### Brano scelto
►

Chiuse per sempre gli occhi alla terra il 30 Aprile 1982 nella clinica “Santa Inés” di Cuenca; gli mancava un mese a compiere 91 anno.

Tutto l’Ecuador pianse allora la morte di un santo figlio di don Bosco.

Aveva iniziato il cammino in un altro giardino terrestre, a Legnano, nella dolce Lombardia; andava a concluderlo nel “meraviglioso Azuay”, patria di elezione da più di sessant’anni: tutta un’esistenza spesa in amore e ripagata in bellezza dal buon Dio.

“La vita di Padre Crespi così ricca di aneddoti – hanno scritto i suoi intimi – è già quasi leggendaria per la sua semplicità ed umiltà, per la sua dedizione senza riserve al servizio di tutti, specialmente dei poveri. Già da molti anni il popolo azuayo lo considerava un santo, ne sollecitava i consigli semplici, lo amava con la purezza con cui i popoli amano una persona benefica”. Impressioni diffuse del vegliardo nell’ultima età, che sembrano un poco velare le sue imprese giovanili, altrettanto amorevoli e benefiche, ma insieme ispessite dal coraggio e dalla competenza scientifica.

“Anche se egli avesse ristretto il suo campo alla sola investigazione scientifica e preistorica, tanto basterebbe per annoverarlo tra le più insigni espressioni di tale specializzazione, ma egli ha fatto molto di più, con il suo amorevole cuore e con le sue meravigliose opere, a favore dei fanciulli e dei poveri nei quali, al di là della persona, vedeva Cristo”.

“Tutto un uomo, questo Padre Crespi” – commentò infine un giornalista”.

“Ha muerto un santo!”, commentò la gente e, si sa, senza con questo voler per nulla anticipare il giudizio della Chiesa, “Vox populi, vox Dei”.

◄

### Dati forniti
►

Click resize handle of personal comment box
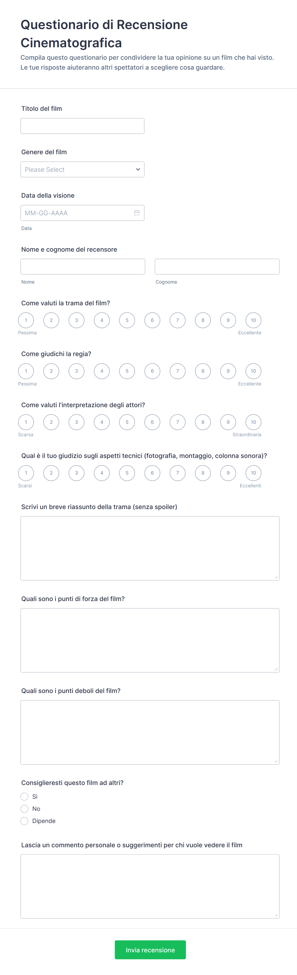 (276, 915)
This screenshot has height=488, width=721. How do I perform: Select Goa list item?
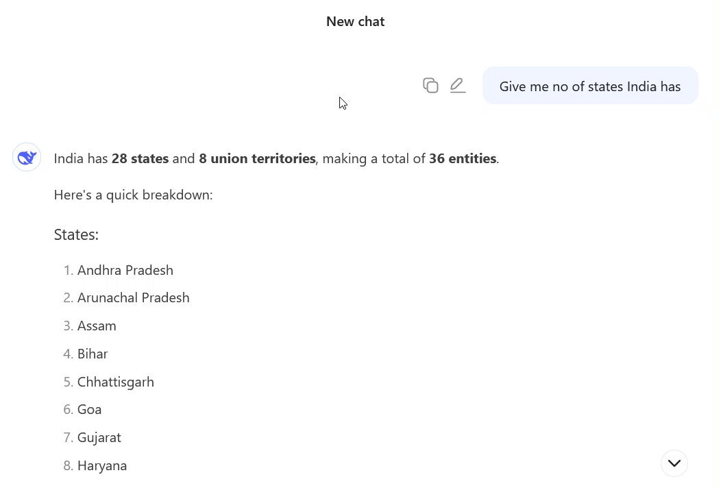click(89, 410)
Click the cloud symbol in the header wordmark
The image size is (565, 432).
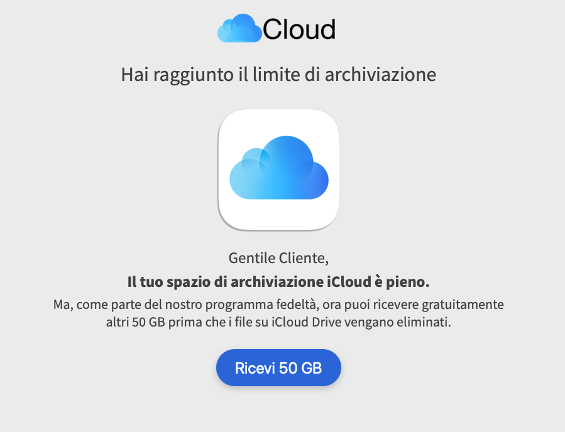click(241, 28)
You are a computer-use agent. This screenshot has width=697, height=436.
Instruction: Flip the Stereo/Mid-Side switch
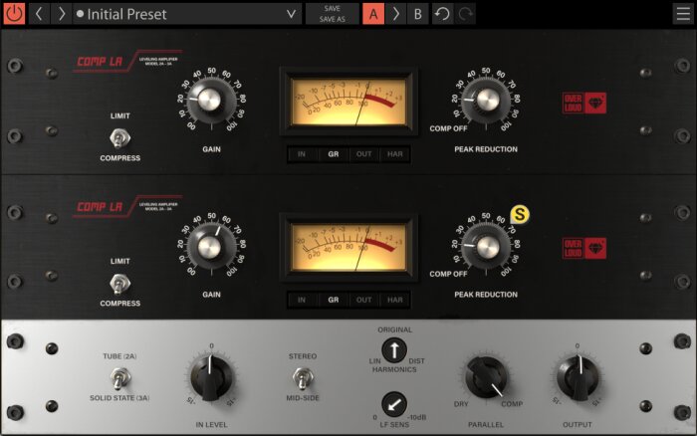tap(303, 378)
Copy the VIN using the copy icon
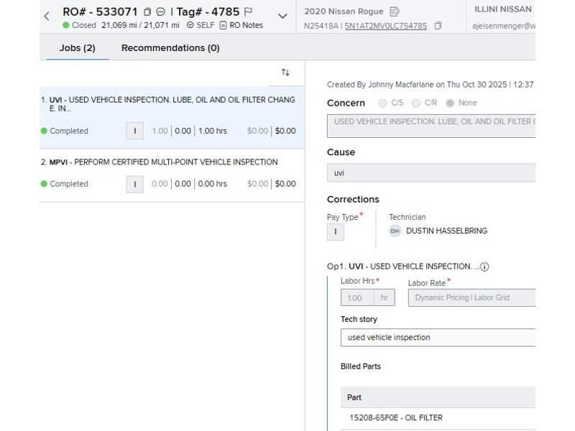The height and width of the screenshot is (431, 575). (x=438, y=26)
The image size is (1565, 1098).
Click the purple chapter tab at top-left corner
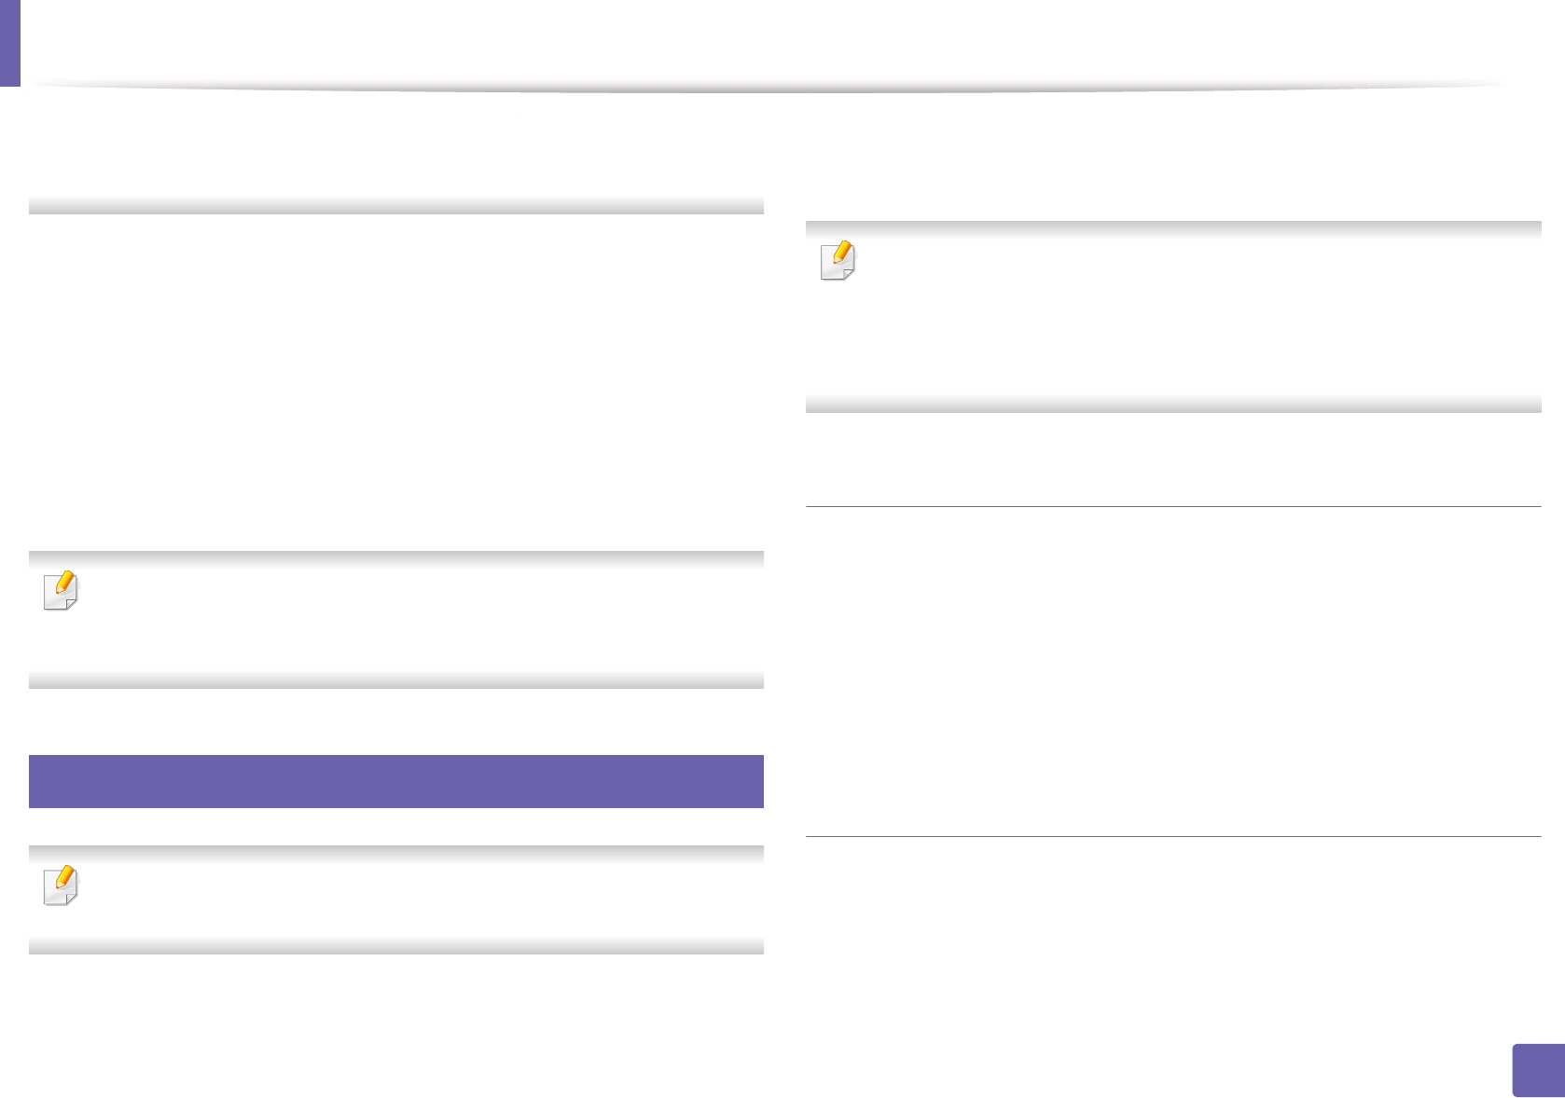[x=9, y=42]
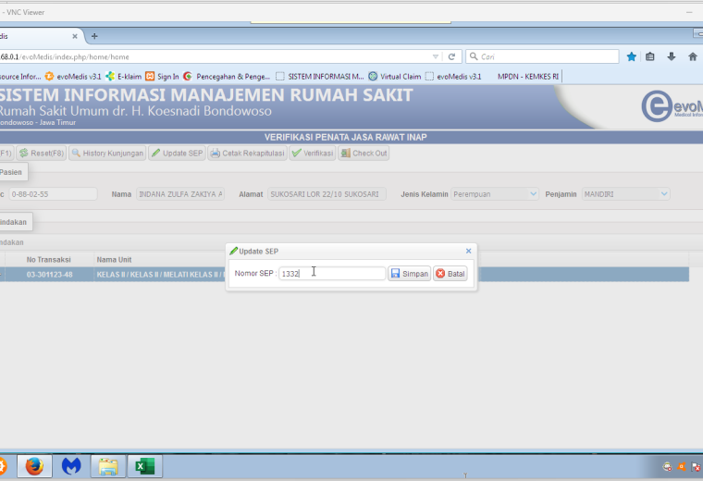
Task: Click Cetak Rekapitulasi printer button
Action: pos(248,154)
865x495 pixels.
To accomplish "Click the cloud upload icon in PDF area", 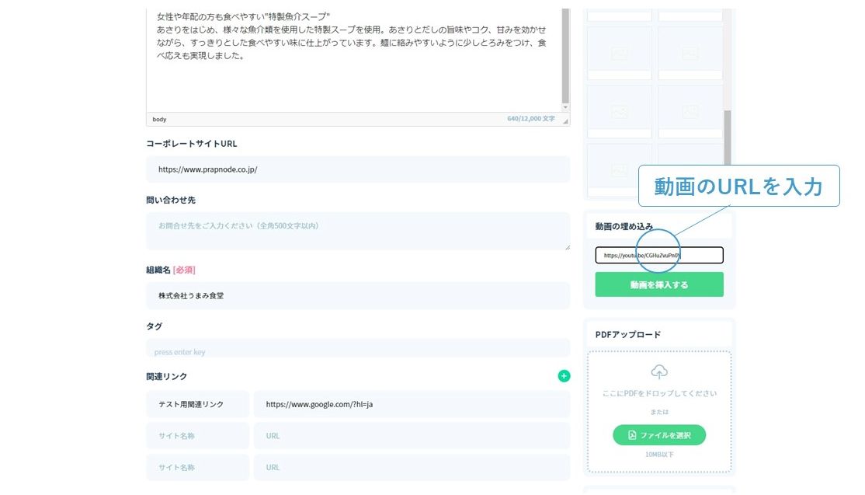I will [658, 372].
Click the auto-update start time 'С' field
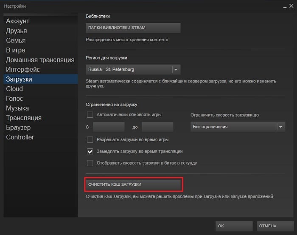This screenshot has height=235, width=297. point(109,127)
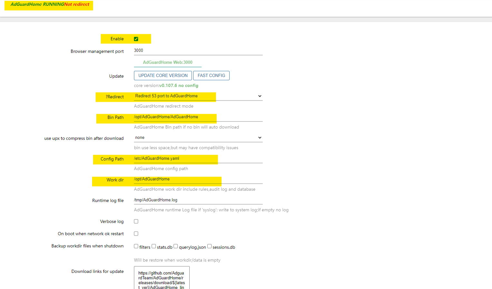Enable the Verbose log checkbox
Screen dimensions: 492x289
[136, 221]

◄

Riscrivi il tratto del brano su Padre Crespi che va da "Chiuse per sempre" fino a "dal buon Dio.", sostituendo "dolce" con "verde".

### Soluzione proposta
Chiuse per sempre gli occhi alla terra il 30 Aprile 1982 nella clinica “Santa Inés” di Cuenca; gli mancava un mese a compiere 91 anno.

Tutto l’Ecuador pianse allora la morte di un santo figlio di don Bosco.

Aveva iniziato il cammino in un altro giardino terrestre, a Legnano, nella verde Lombardia; andava a concluderlo nel “meraviglioso Azuay”, patria di elezione da più di sessant’anni: tutta un’esistenza spesa in amore e ripagata in bellezza dal buon Dio.